• **Requirements**
1 > In the notebook excerpt on the semantic streaming workflow, which of the three parts may be skipped when working with data streams?
2 > Extend the notebook excerpt on the semantic streaming workflow, starting right after its closing note about the dataset path.

• **Document excerpt**
begin

However, it could be easily extended by selecting any other feature.

### Overview of the workflow
The suggested workflow is illustrated in the following figure:

![Image](figures/flow_for_custom_scenario.png)

In the figure, we can distinguish three main parts, which are detailed in the rest of this notebook:
* [(a) Dataset preparation.](#preparation) Preprocess and transform the dataset into a common shape/structure (e.g., a pandas `DataFrame`). This step is required when we work with datasets that have been previously stored. In case of working with data streams (e.g., observing a real sensor on real time), this step may be skipped.
* [(b) Semantic annotation.](#semantify) Semantically annotate the record(s) of the dataset/stream (e.g., obtaining its corresponding RDF graph data).
* [(c) Stream it out.](#stream_it_out) Broadcasting the semantic version of the record(s) sequentially.

## (a) Dataset preparation <a id='preparation'></a>


### Dependencies and reference paths

In [1]:
import os
import numpy as np
import pandas as pd
from dataclasses import dataclass

> **Note:** Make sure you provide the proper path to the dataset, which must match the location where you stored it.

end

• **Provided material**
begin

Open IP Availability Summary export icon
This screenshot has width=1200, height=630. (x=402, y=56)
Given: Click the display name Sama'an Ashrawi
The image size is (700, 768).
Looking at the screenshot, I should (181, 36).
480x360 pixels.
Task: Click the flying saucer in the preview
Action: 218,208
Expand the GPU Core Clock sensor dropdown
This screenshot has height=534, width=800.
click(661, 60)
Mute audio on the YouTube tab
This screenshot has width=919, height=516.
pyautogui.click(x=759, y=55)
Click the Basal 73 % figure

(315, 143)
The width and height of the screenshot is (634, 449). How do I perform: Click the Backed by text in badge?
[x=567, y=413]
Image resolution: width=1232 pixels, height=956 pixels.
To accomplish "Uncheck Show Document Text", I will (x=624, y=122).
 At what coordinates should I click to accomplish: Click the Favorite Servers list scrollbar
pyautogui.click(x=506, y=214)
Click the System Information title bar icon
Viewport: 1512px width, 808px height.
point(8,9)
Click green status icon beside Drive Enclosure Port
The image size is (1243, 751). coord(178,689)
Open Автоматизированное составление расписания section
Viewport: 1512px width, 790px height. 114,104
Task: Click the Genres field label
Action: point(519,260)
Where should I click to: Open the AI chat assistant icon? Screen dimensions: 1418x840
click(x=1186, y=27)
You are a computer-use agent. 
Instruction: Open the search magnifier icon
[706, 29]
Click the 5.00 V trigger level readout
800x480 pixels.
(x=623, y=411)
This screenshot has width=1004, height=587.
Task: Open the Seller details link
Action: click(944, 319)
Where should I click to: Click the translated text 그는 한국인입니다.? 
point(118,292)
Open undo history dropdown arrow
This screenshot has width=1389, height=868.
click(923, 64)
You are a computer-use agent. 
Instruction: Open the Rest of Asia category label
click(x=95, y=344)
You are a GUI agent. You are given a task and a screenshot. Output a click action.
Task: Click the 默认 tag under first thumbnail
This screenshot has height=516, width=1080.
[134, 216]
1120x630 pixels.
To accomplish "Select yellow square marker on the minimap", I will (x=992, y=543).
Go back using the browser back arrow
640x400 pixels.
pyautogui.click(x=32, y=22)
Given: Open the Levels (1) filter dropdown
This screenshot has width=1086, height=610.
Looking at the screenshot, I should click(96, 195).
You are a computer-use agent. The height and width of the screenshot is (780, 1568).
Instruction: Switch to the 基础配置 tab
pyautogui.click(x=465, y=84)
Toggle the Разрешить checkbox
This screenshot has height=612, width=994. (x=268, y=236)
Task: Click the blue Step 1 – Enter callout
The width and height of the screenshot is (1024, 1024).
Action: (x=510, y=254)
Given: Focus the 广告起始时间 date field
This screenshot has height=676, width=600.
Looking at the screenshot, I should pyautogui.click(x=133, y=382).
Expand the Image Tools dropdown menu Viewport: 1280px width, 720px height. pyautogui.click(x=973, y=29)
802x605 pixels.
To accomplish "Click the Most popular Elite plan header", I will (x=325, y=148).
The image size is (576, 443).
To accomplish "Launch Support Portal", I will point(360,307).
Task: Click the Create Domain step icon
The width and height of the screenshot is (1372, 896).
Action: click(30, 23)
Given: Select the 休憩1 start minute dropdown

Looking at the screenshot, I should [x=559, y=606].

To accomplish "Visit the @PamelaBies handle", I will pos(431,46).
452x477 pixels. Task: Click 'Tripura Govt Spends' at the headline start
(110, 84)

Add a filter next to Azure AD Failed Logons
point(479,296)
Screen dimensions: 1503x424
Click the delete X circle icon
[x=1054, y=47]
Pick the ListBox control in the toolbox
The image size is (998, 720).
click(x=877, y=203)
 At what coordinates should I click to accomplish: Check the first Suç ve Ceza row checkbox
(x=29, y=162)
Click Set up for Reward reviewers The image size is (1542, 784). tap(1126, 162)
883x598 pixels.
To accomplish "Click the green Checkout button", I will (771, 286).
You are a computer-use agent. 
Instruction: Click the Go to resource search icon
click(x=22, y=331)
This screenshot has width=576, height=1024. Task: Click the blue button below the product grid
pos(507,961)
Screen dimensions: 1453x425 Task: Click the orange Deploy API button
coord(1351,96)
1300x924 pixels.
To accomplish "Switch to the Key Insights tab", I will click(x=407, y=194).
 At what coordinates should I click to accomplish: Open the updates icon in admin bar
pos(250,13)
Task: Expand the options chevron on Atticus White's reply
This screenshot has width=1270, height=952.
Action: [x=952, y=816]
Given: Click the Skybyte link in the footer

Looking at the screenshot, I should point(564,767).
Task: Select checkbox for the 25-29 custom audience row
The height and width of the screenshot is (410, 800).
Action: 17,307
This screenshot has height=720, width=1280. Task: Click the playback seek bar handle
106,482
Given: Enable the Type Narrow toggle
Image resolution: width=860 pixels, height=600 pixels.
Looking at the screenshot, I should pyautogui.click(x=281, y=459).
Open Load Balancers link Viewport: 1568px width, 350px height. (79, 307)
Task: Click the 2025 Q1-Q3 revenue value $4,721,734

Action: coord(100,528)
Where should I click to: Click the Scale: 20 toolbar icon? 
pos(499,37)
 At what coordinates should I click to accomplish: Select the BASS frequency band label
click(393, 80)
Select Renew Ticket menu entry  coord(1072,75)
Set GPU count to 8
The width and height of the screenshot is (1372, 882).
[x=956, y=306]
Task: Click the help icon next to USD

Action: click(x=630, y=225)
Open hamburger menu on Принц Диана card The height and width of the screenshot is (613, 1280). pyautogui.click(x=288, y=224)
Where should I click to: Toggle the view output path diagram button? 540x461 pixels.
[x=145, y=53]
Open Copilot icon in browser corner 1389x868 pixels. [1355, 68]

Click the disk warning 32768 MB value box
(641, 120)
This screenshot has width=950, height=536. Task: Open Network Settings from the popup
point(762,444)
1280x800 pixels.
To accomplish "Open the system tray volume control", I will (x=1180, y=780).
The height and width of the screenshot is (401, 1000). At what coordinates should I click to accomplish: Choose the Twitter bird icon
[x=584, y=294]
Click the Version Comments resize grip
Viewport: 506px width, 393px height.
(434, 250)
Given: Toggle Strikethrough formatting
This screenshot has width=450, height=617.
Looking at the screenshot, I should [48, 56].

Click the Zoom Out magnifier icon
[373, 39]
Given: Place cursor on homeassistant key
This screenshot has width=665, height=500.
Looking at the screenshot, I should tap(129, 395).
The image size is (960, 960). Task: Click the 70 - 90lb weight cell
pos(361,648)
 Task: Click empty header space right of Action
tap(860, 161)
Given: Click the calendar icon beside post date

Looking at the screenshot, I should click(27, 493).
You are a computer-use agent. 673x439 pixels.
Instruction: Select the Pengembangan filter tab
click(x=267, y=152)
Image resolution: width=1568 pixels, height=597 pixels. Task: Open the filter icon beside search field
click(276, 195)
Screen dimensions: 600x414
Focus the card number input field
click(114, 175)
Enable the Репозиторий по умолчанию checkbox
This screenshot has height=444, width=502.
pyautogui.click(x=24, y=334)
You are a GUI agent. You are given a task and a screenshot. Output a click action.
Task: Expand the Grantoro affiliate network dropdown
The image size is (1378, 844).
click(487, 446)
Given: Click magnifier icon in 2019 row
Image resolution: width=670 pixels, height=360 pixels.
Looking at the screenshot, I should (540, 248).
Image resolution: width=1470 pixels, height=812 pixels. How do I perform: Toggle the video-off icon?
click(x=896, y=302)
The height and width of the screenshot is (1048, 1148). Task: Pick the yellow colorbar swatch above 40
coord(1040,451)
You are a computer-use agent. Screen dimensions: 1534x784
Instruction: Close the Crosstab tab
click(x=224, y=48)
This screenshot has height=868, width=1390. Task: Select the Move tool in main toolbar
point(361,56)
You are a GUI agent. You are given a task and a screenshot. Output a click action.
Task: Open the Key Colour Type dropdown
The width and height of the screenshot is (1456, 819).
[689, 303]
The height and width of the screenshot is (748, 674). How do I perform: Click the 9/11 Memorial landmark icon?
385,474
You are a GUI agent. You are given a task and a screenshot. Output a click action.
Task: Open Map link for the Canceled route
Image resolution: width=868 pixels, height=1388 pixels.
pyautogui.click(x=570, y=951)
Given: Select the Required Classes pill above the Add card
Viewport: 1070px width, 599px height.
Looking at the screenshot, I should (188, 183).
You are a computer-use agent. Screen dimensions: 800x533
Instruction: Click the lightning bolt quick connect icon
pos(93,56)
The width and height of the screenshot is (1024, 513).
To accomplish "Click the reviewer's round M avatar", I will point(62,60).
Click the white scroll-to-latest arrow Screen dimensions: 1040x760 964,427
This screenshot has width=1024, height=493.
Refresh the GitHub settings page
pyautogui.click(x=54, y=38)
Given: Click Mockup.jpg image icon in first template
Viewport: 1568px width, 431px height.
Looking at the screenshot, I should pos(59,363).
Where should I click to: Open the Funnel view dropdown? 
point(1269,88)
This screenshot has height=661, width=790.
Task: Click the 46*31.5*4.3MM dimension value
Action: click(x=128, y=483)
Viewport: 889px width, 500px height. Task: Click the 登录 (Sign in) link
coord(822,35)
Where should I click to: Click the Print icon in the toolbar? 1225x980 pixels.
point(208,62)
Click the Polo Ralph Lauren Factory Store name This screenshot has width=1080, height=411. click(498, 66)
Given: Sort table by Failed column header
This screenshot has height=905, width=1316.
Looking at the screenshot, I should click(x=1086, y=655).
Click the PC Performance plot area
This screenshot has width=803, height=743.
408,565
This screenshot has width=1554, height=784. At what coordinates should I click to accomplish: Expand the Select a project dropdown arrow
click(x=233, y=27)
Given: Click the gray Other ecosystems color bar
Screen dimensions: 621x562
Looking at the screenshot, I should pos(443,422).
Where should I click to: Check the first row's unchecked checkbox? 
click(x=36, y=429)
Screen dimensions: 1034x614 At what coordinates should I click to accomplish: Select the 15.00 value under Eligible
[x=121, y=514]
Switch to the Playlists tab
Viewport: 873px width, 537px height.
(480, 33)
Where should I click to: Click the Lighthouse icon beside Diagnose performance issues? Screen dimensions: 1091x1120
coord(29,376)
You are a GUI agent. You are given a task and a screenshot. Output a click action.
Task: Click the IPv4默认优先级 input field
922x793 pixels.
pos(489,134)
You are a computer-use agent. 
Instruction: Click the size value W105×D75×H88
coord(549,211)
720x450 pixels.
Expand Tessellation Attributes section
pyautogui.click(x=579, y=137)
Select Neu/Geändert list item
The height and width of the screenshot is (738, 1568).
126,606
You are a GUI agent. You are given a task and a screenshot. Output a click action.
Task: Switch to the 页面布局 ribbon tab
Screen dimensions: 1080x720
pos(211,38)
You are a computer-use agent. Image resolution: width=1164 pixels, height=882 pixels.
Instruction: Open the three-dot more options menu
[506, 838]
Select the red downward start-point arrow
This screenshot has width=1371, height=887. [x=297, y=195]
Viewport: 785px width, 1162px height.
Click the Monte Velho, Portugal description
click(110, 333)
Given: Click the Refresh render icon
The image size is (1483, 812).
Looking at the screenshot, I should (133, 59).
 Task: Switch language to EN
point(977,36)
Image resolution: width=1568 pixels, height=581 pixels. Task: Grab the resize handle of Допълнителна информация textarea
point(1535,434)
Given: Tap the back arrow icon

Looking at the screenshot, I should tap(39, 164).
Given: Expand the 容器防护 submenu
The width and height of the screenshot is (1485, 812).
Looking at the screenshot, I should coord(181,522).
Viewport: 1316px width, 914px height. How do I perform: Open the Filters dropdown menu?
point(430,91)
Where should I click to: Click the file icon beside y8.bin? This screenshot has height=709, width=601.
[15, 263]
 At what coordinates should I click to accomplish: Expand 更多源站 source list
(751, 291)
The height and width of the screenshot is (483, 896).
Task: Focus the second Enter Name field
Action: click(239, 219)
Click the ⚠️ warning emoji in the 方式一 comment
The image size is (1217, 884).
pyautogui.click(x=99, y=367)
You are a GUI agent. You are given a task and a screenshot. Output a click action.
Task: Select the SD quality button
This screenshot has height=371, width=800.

end

• **Answers to each task**
1 > Part (a), dataset preparation, may be skipped when working with data streams.

2 >
In [2]:
journey_name = 'b0c9d2329ad1606b|2018-08-24--18-40-57'
path_to_datasets = os.path.dirname(os.path.dirname(os.getcwd()))  # replace this with your own path
journey_path = f'{path_to_datasets}/datasets/comma2k19/Chunk_2/{journey_name}/'
segments_numbers = sorted([int(d.name) for d in os.scandir(journey_path) if d.is_dir()])  # get all the available segment numbers
print(f'The segments available for the journey {journey_name} are:\n {segments_numbers}')

The segments available for the journey b0c9d2329ad1606b|2018-08-24--18-40-57 are:
 [4, 5, 6, 7, 8, 9, 10]


In [3]:
# Select one segment
segment_num = 9
segment_path = f'/Users/q471483/Developer/datasets/comma2k19/Chunk_2/{journey_name}/{segment_num}/'

### Feature selection and mapping reference to ontology concepts

Let us define the mapping (according to the documentation of the dataset) to the corresponding ontology concepts.
In this example, we use the [Vehicle Signal Specification Ontology (VSSo)](https://github.com/w3c/vsso) as the reference for the instantiation of the data points.
Thus, the names assigned in the dictionary match the VSSo concept names.
> **Note:** The VSSo ontology is under development and you might encounter differences between the names used here and the ones described in the ontology. If any missmatch is found, please raise an issue on GitHub to update the notebook.

In [4]:
@dataclass
class Feature:
    """Class for characterizing a feature of the dataset."""
    name: str
    dtype: str
    path: str

Use names of the VSSo concepts to facilitate the instantiation of concepts.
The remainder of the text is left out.